Some people have been asking about Philip Veerman who lives in Canberra. I
received this message from him a few minutes ago (I haven't been online for a
couple of days).
Cheers
Russell
--- Original Message ---
From: "Philip A. Veerman" <>
Sent: Mon, 20 Jan 2003 10:55:14 +1100
To: <>
Subject: Fires
Saturday afternoon was scarey out this way. There are many COG (Canberra
Ornithologists Group) members and friends in the worst fire affected areas.
Hopefully they escaped the worst.
So far I am fine. I have a lot of friends in the worst fire affected areas,
suburbs of Duffy, Weston, etc. are about 8 km away. I don't know specifically
of who was and wasn't directly impacted (well we all are, some just indirectly)
but the chance that I don't have friends who have lost property is pretty
remote. We had several hundred houses burned down in bushfires in Canberra. The
nearest about 1 km from my place. From where I was at home, I wouldn't have
know whether fires were 100 m away or 10 km away but it was hot, dark (almost
like night time) at 4.00 pm with a great noise from the fires. During the day,
I couldn't see Mt Taylor and Urambi Hills, which are the reserve areas on the
north east south west boundaries of Kambah (my suburb). At night, they were
clearly burning throughout the whole length of these reserves. Yesterday I had
helicopters constantly flying over (and I can hear at least one now),
presumably taking water from Tuggeranong Lake. I was raking my law
n for a escape route, clearing the roof, clearing the roof of the carport,
making a start on one neighbour's property's roof, etc.

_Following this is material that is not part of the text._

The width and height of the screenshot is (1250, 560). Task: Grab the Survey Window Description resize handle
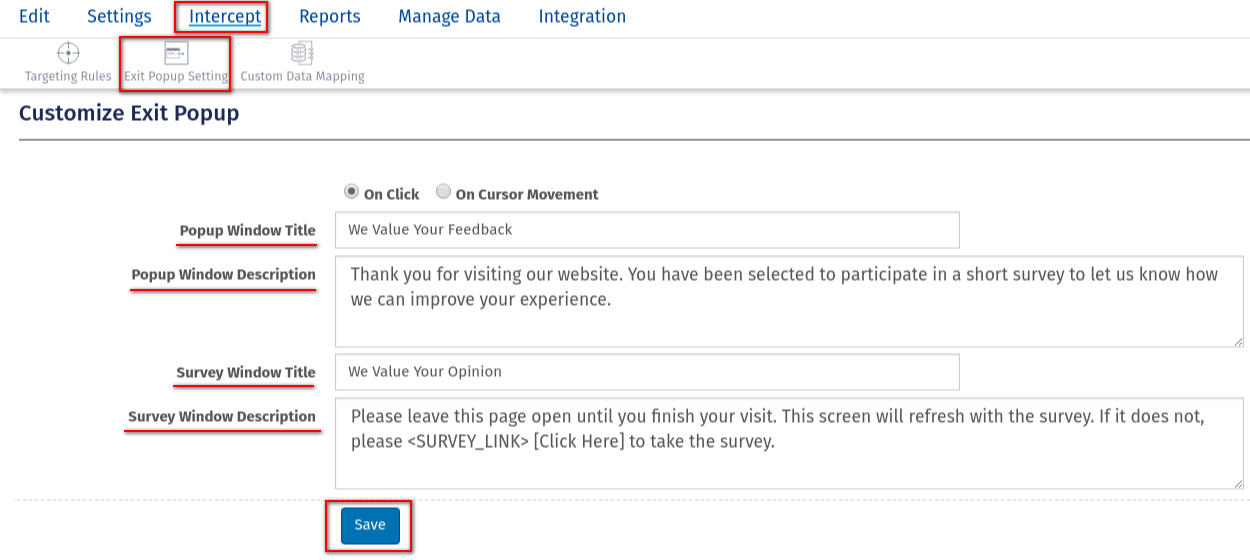[x=1238, y=483]
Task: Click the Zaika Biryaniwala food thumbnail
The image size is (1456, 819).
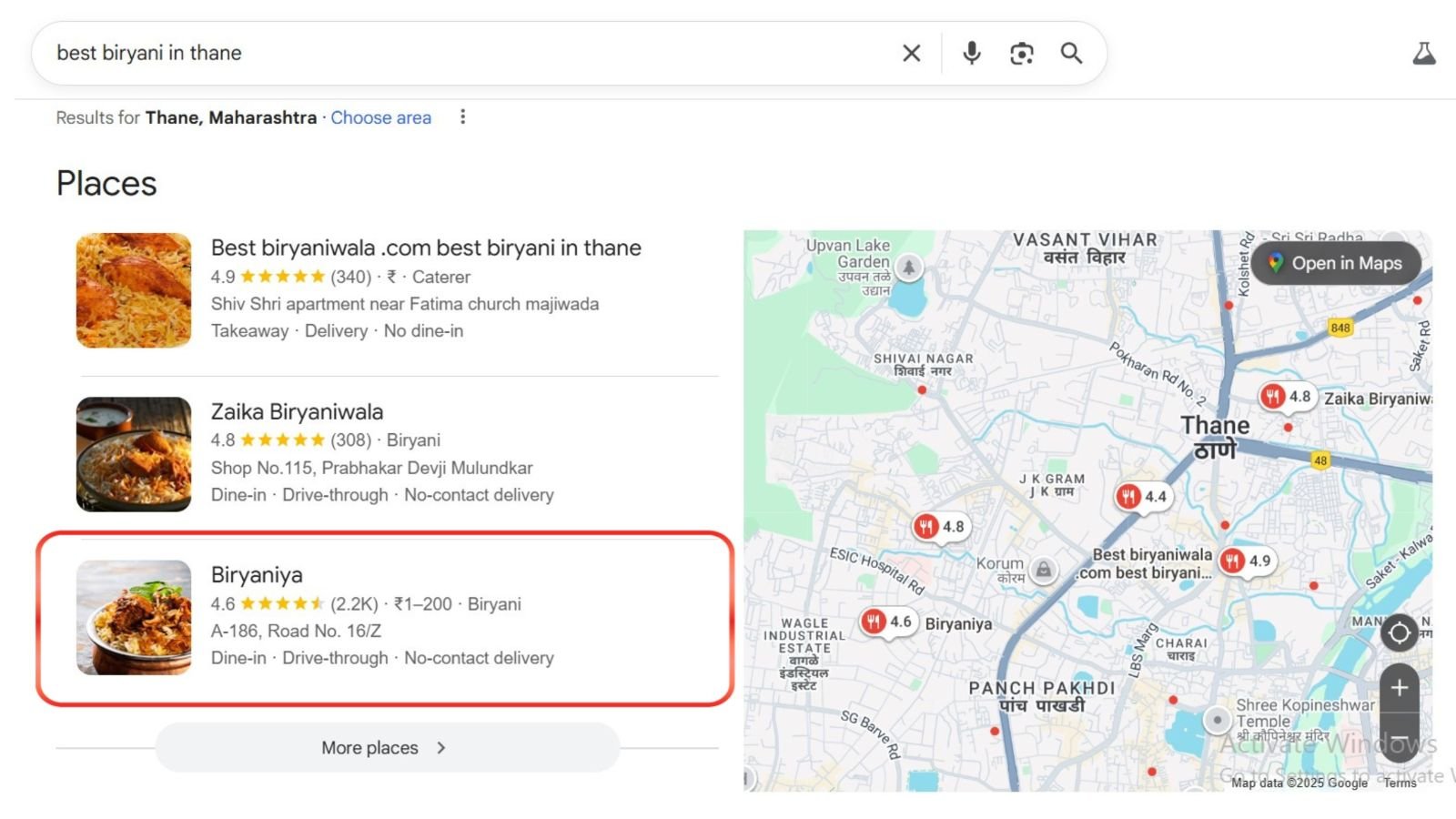Action: point(134,454)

Power was off here for 27 hours.
At 1 am Sunday morning there were Yellow-tailed Black-Cockatoos calling and
flying around my place. They or others of their kind were still here throughout
the morning. It was really noticeable that there were lots of birds around here
today. Nothing I haven't had before but in numbers and presence quite abnormal
for mid summer or that haven't been here for weeks. Including Gang-gang
Cockatoo, Yellow-tailed Black-Cockatoos, 1 Satin Bowerbird, about 6
King-Parrots, 2 Brown Thornbills, White-naped Honeyeater, 1 Golden (& pair of
Rufous) Whistlers, 1 Dollarbird, 1 Brown Falcon, far bigger flocks of Galahs &
S-c Cockatoos than usual.
I sure hope that today & tomorrow is better than Saturday.